Mitigating the Bandwidth Wall via Data-Streaming System-Accelerator Co-Design
This addresses performance limitations for AI hardware accelerators in real-world systems, though it is incremental in optimizing existing methods.
The paper tackles the bandwidth bottleneck in transformer inference by co-designing a matrix accelerator with system integration, achieving up to 22x speedup over CPU-only baselines and 5x to 8x gains over state-of-the-art accelerators.

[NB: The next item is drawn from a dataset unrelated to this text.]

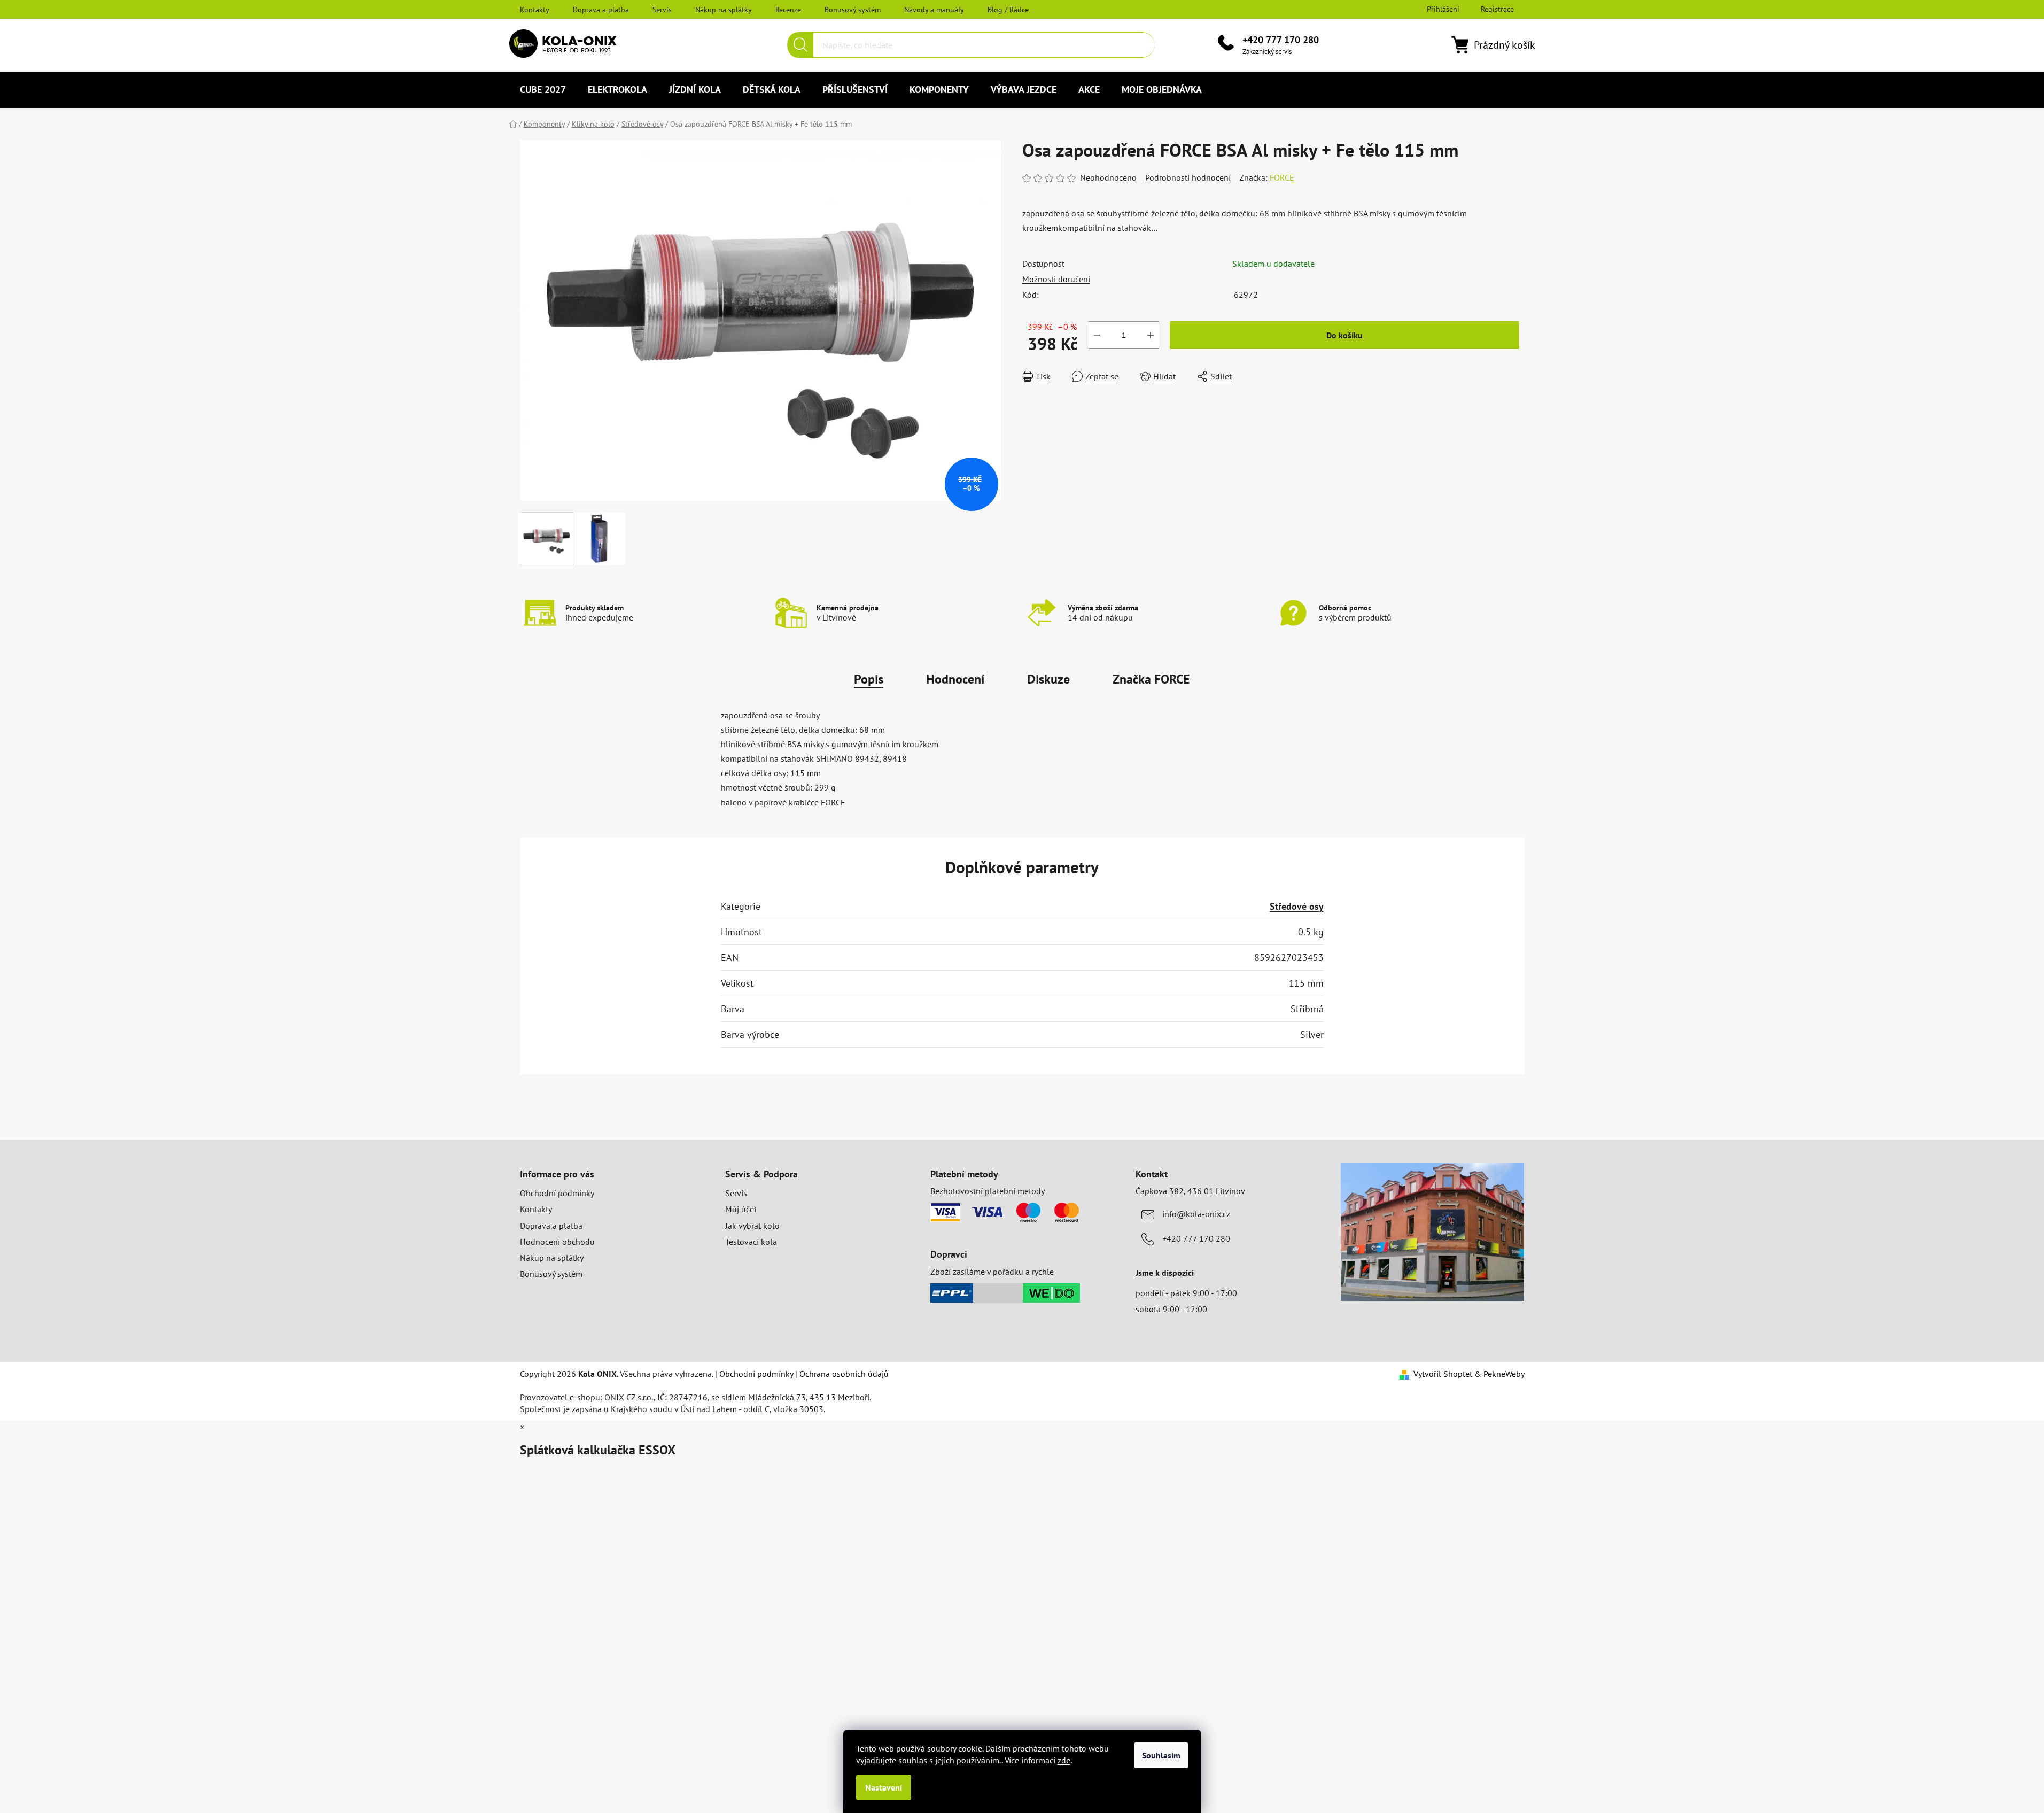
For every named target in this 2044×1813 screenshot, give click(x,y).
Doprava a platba (601, 9)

Transformers have revolutionized AI in natural language processing and computer vision, but their large computation and memory demands pose major challenges for hardware acceleration. In practice, end-to-end throughput is often limited by paged data movement and interconnect bandwidth rather than raw MAC count. This work proposes a unified system-accelerator co-design approach for transformer inference that jointly optimizes a matrix accelerator and its system integration through paged streaming dataflows and explicit overlap of compute and transfer. On the hardware side, we introduce MatrixFlow, a loosely coupled 16x16 systolic-array accelerator with a page-aligned block matrix multiplication method using 4 KB tiles, a small on-chip buffer of about 20 KB, and a pipelined schedule of DMA, compute, and DMA-out to utilize interconnect bandwidth efficiently. On the system side, we develop Gem5-AcceSys, an extension of the gem5 full-system simulator that explores standard interconnects such as PCIe and configurable memory hierarchies including Direct Memory, Direct Cache, and Device Memory modes with SMMU/TLB effects. We evaluate the co-design using gem5 simulations on representative transformer models including BERT and ViT across multiple data types and system setups. Results show up to 22x end-to-end speedup over a CPU-only baseline and 5x to 8x gains over state-of-the-art loosely and tightly coupled accelerators. We further show that a standard PCIe-based host-memory design can achieve about 80 percent of the performance of on-device HBM. Overall, paged streaming and pipeline overlap, rather than large local SRAMs, are the most effective levers for efficient transformer inference under realistic system constraints.